この協議により借り主が承諾しない場合、賃料の値上げは不成立となり、現在の賃料が据え置かれることになります。
賃料値上げを拒否する方法
契約書を確認した結果、協議の上にて改定するということが分かれば後は対応することになります。
そうは言っても不動産の専門家と話し合うことは面倒で、言いくるめられそうな気がするもの。
実際に、どのように対応していくのが良いのでしょうか。
書面で通知する
基本は書面での対応となります。
そもそも賃料の値上げについて訪問してくることは、あまり考えられず電話も少ないでしょう。
よって書面で届いた内容に対して書面で返答するのが通常の流れです。
書面については淡々と返答すればよいでしょう。
文面は『協議の打診を頂きましたが検討の結果、賃料は改定せず現状と致します』で十分で、この文章自体も書式によっては不要となります。
改定した値上げ賃料が記載されている書類には一切サインや押印はしないで下さい。
また返送する前にはコピーを取るか、少なくともスマホで写真に撮っておくと、後々の証拠となるので良いでしょう・
電話がかかってきた場合
電話で打診があった場合、その場で断るのも良いのですが、それすら煩わしいことなので書面で送るよう伝えることをおすすめします。

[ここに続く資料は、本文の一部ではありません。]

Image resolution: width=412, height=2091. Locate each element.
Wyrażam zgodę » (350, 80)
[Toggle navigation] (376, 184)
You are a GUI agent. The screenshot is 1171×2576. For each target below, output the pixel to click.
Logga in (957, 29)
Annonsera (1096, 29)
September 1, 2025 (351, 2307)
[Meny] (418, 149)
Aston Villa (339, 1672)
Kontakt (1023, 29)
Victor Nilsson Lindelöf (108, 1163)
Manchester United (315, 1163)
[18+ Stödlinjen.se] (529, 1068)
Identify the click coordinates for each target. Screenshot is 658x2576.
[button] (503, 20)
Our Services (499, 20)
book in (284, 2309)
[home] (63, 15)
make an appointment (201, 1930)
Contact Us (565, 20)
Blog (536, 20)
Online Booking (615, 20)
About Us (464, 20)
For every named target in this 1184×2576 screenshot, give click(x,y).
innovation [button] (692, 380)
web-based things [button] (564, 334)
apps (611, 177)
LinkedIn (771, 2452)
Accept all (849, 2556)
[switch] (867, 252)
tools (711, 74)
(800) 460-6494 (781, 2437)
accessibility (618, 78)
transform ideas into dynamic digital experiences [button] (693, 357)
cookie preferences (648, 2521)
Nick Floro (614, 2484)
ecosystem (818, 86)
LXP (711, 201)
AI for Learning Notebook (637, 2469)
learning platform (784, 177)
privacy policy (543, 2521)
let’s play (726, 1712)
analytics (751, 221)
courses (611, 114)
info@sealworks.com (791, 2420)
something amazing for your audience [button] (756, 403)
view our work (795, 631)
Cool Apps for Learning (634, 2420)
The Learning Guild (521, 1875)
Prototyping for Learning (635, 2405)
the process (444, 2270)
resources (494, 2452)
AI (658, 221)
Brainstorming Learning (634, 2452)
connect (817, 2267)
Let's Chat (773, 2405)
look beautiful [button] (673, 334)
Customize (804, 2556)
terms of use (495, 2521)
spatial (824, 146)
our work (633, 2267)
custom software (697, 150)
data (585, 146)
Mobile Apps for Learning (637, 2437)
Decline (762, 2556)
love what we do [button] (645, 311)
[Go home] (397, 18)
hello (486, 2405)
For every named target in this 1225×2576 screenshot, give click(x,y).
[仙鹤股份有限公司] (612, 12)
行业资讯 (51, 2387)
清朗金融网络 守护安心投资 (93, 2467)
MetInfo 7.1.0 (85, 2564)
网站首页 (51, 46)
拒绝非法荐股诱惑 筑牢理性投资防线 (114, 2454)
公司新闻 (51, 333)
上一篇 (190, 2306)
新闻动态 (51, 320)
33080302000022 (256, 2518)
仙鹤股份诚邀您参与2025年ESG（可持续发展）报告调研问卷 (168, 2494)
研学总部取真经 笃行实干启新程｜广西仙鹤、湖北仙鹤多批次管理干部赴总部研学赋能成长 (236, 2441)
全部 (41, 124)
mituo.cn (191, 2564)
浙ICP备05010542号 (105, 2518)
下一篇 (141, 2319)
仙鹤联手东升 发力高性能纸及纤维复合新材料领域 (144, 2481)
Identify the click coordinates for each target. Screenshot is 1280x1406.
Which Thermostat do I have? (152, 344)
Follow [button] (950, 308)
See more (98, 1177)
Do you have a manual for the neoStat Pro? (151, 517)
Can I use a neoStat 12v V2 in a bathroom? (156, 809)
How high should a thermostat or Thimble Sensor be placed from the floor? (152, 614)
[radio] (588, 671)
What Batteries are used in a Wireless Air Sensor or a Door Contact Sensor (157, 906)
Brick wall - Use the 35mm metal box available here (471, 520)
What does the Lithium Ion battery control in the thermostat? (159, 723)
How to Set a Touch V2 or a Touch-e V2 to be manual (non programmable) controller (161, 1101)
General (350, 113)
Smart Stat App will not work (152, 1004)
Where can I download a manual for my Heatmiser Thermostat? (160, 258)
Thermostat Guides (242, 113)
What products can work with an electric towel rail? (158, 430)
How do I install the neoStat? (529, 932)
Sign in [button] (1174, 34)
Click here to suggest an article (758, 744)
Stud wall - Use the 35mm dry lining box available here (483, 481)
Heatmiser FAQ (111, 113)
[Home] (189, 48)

理由は電話だと何度でもかけてこられること、また言った言わないの水掛け論が発生する場合なども想定されるからです。
穏便に、かつ面倒にならぬよう済ませるには書面というアナログな手段が一番です。
また書面対応後の電話がかかってきた場合は書面の通りであり、疑問があるのであれば書面で返答が欲しいと伝えると大半のが「送ってこない」ものです。
賃料値上げに応じないと更新しない
悪質な貸主、管理会社の場合、このような脅し文句を投げかけてくることもあります。
果たしてこのようなことが可能なのでしょうか。
前述したとおり契約書に明記されている場合を除き、答えは「不可能」です。
貸主から解約を申し出る場合は
6ヶ月以上前に申し出ること
正当事由があること
が必要となります。
この正当事由とは例えば老朽化により崩壊の危険性があるなど継続した賃貸経営が不可能である場合など「明らかにやむを得ない」
ことを指します。
つまり賃料の値上げに応じないからは正当なものではありませんので、それを理由に更新しないことは法律が認めていません。
家賃値上げに焦らないために
突然の値上げに焦らず対応するためにも部屋を借りるときには契約書と重説をしっかり読んで理解することが大切です。
約款は一読しただけでは分からないことも多いですが重要なのは借り主に不利になりそうな文言がないかどうか。
難しいからといって相手に言われるがまま契約すると、こうしたトラブルの際に影響するので気をつけて欲しいところです。
焦らず騒がず、賃貸のトラブルは契約書のチェックからです。